## SUPPLIED TEXT:
------

Students today who seek hope for their lives “will never really find an answer until they find it in God,” Graham said, noting that the cross of Christ shows people today the depth of sin, the love of God and the only way to find salvation. He defined sin as “breaking the moral law of God. … We’re all guilty. I’m guilty.” Graham urged those present to pray silently about developing or enhancing a personal faith, but he did not ask the audience to come to the altar for spiritual counsel, as he does in stadium crusades.
During the 30-minute sermon, Graham mentioned his various illnesses and said that when asked to identify the greatest surprise of his distinguished life he responded by saying it is life’s “brevity.” He also commented briefly on the role of Christian faith in the sexual fulfillment married couples experience, explaining that he enjoys such intimacy with his wife, Ruth, who has been hospitalized lately with a broken hip.
An avid golfer, Graham spoke on the final day of the Ryder Cup tournament in nearby Brookline, Mass., just hours before the Americans won the championship, which prompted him to reminisce about playing on the same Brookline course, “I remember I nearly lost my religion there.”

------

## THE DATA:

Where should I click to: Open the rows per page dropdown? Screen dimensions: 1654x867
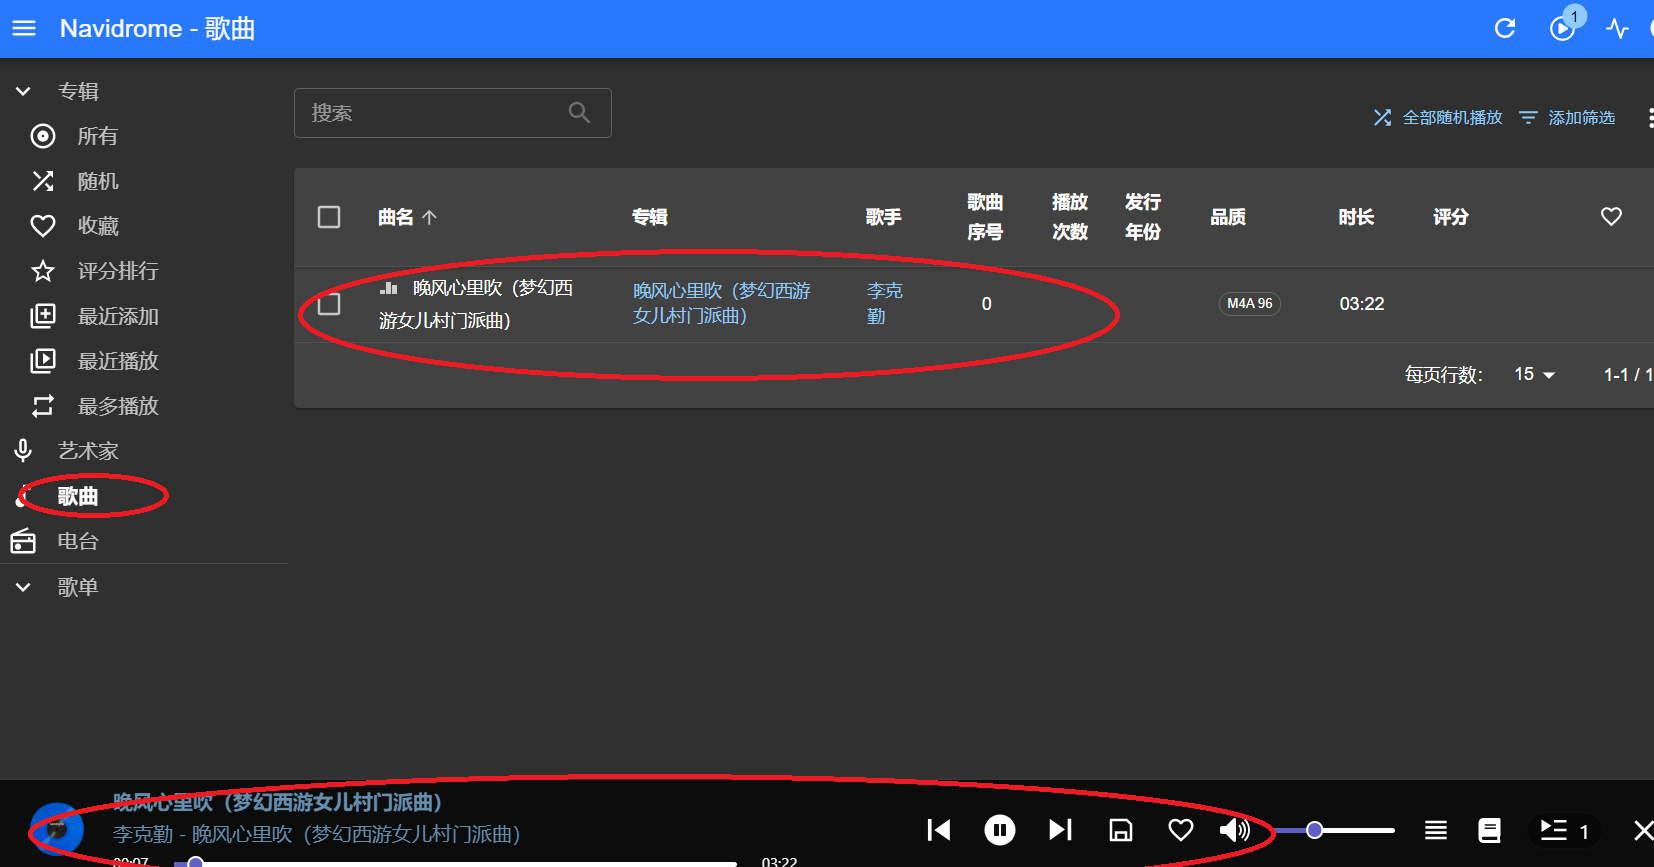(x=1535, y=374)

------

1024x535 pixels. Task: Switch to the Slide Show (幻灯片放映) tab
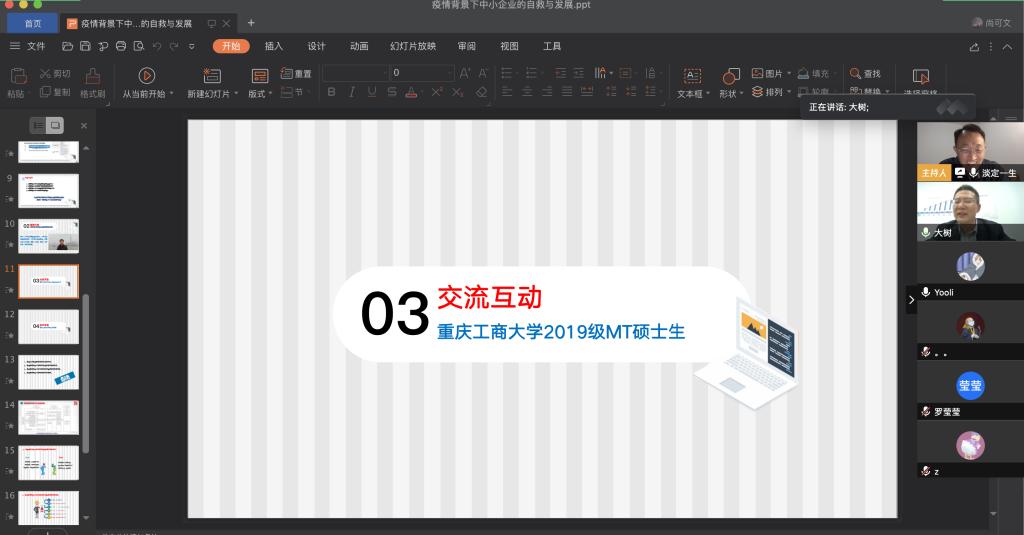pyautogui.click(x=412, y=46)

------

## PROBLEM 1:
In the passage about Graham's sermon, what did Graham say has been the greatest surprise of his life?
## PROBLEM 2:
Continue the passage about Graham's sermon from the point where it stops.

## EXERCISE ANSWER 1:
Life's brevity.

## EXERCISE ANSWER 2:
Graham addressed an equally supportive capacity crowd Monday night at the John F. Kennedy School of Government, where he reminisced about his friendship with the late John F. Kennedy Jr., told the story of how he found Christian faith as a boy in North Carolina and took questions from the audience.
Graham said several years ago Kennedy asked to speak with him about spiritual matters. He also reported that Kennedy and his wife, Carolyn, both of whom died this summer in an airplane crash off Martha’s Vineyard, postponed their honeymoon for three days so they could visit with Graham. Kennedy and the evangelist never managed to arrange time for a lengthy discussion about Christ because of their schedules. Graham told the hushed audience that the missed opportunity has “been one of the great regrets of my life because I loved that young man and I loved his family.”
Addressing the topic, “Is God relevant for the 21st century?” Graham said, “I am sure we would be overwhelmed if we could see what the world will be like in 10 or 20 years.” After describing a prestigious industry conference he spoke to last year in California, where he learned about upcoming technological marvels, the evangelist returned to the Bible for his inspiration.
Recounting that King David introduced a new technology that revolutionized Israel of his day, the use of iron, Graham likened the significance of that ancient technological development to the introduction of the microchip a few years ago.
Leaving his prepared remarks for a moment, Graham said that when he committed his life to Christ during a tent revival in North Carolina, he found “new joy and peace and certainty of heaven.” The next morning after his conversion, “it seemed like the whole world was different. … I was a new person.” He asked those present to find the same peace for their lives through Jesus Christ. “Christ can come into your life and you can be a different person,” he stated.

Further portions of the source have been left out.